* Required tasks:
• A. In the IBPS PO Mains 2018 aptitude article, which section does the text say was the most difficult in that year's exam?
• B. Resume the IBPS PO Mains 2018 aptitude article from where it stops.

* Excerpted text:
>>>

In this article, as mentioned we are sharing the memory based Quantitative Aptitude questions of IBPS PO Mains 2018 with Unique Solutions. Here we are going to discuss the questions from the topics like data sufficiency, number series and probability. Talking about the level of questions asked in the exam, this year’s quantitative aptitude section in IBPS PO Mains 2018 Exam came with a surprise and became the most difficult section among all. Let’s see what can be the unique method to solve these memory based questions.
Q.) Two different number series are given below, but the pattern in both of them follows the same. So considering this fact of same pattern in both the series, find the value of ‘?’.
1 3 9 31 129
5 _ _ _ ?
Solution : If we look carefully at the first series given above, the numbers are increasing rapidly which means that some kind of multiplication is involved in this series. So the pattern of the series can be as follows.
1 × 1 + 2 = 3
3 × 2 + 3 = 9
9 × 3 + 4 = 31
31 × 4 + 5 = 129
On following the same pattern we can find out the value of ‘?’ and the second number series will proceed like this as follows.
5 × 1 + 2 = 7
7 × 2 + 3 = 17
17 × 3 + 4 = 55
55 × 4 + 5 = 225 (=?)
Hence the value of ‘?’ will be 225, which is the answer in our case.
Q.) Observe the series given below carefully and answer the following question.
4 2 2 3 6 15 ……. 4835
If 4835 is the nth term then find the value of n.
(a) 12
(b) 9
(c) 10
(d) 7
(e) 15
Solution : Inorder to solve this question, we first need to find the pattern which is being followed in this number series. And on observing the series carefully we can understand that some kind of multiplication is involved in the series.
So the pattern can be as follows.
(i) 4 × 0.5 = 2
(ii) 2 × 1 = 2
(iii) 2 × 1.5 = 3
(iv) 3 × 2 = 6
(v) 6 × 2.5 = 15
Since now we have understood the pattern, next step which we need to do is to find out that following the same pattern at which turn we arrive at 4835 number as given in the question.
Hence,
(vi) 15 × 3 = 75
(vii) 75 × 3.5 = 262.5
(viii) 262.5 × 4 = 1050 [Tip : To multiple 262.5 by 4 smartly, one should double the number two times]
(ix) 1050 × 4.5 = 4835
One more smart job can be that instead of multiplying the number 1050 by 4.5 completely one can assume that while multiplying 1050 by 4, we can arrive at the number close to 4835 which can assure us that it can only be the last term to arrive at the given number.
Therefore the number of terms required to find the nth term as given in the question will be 9 (=n). And hence option (b) will be our answer.
Q.) A’s investment is half of the initial investment of ‘B’. But ‘B’ withdraw some money after 4 month. ‘C’ joins the business after ‘B’ left, but not in the same month. ‘C’ joins with amount X. The initial investment of ‘B’ was ₹2400. If in the annual profit the share of ‘A’ and ‘C’ are same, then which is the possible value of X ?
(a) 1800
(b) 7200
(c) 3600
(d) 1200
(e) 5400
Find which of the above given options are sufficient to answer the question ?
(i) Only (a) and (b)
(ii) Only (b) and (c)
(iii) Only (a), (b) and (c)

<<<

* Information supplied:
>>>

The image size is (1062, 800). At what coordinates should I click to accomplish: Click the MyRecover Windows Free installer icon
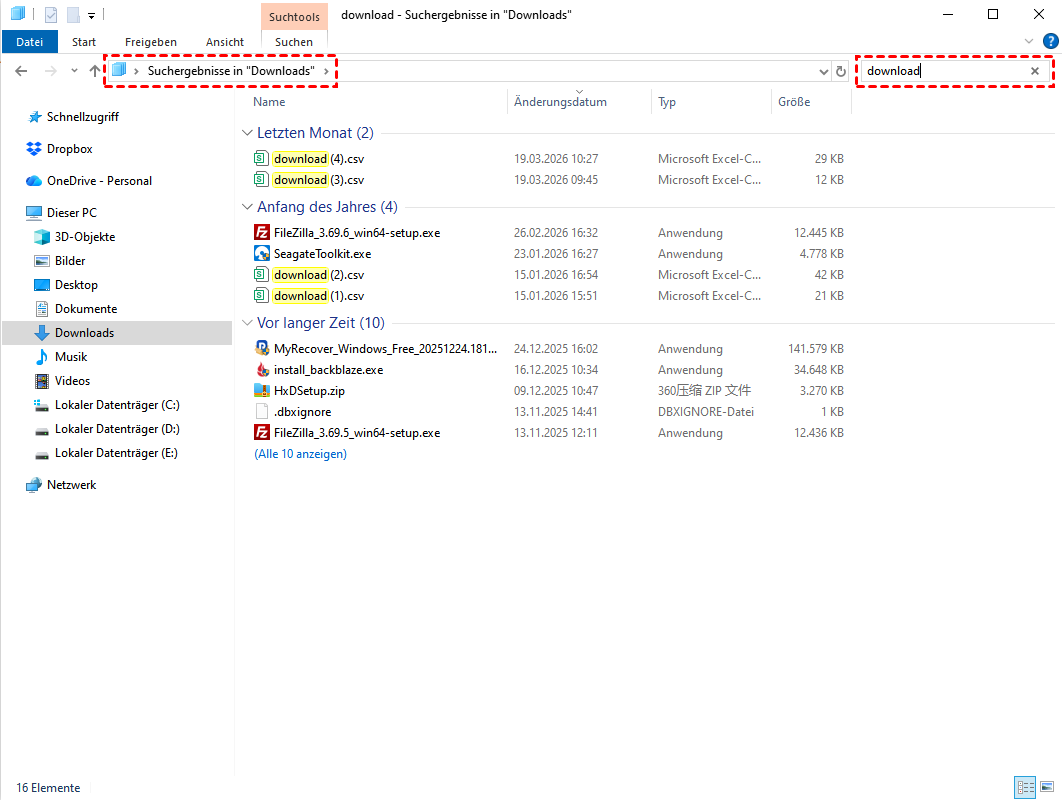point(262,349)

<<<

* In response:
• A. The quantitative aptitude section.

• B.
(iv) Only (b), (d) and (e)
(v) Only (a), (b), (c) and (e)
Solution : This questionof data sufficiency is based on the concept of partnership. Talking about the basic formula of Partnership, we all know that,
Money Invested × Time Period = Profit
So in this case the ratio of annual profits for A, B and C will be
A : B : C = (1200 × 12) : (2400 × 4) : (X × t)
• Here ‘t’ is the time period for which C has invested the money. The value of ‘t’ may lie from 1 to 8 as ‘C’ joins the business after ‘B’ left, but not in the same month. So the maximum value of ‘t’ can be (12-4 = 8) and the minimum value of ‘t’ can be 1.
• As the investment of ‘A’ is equal to half the initial investment of ‘B’. So the money invested by ‘A’ will be 1200 ₹ because the money invested by ‘B’ is given as 2400 ₹.
• Since the time period for which ‘A’ invested the money is not given in the question directly we can assume it to be 12 months which is equivalent to 1 year.
Now according to the question the share in annual profit of ‘A’ is equal to the share of ‘B’.
Hence, 1200 × 12 = X × ‘t’
Case (I) : If ‘t’ = 8
then X = (1200 × 12) / 8 = 1800.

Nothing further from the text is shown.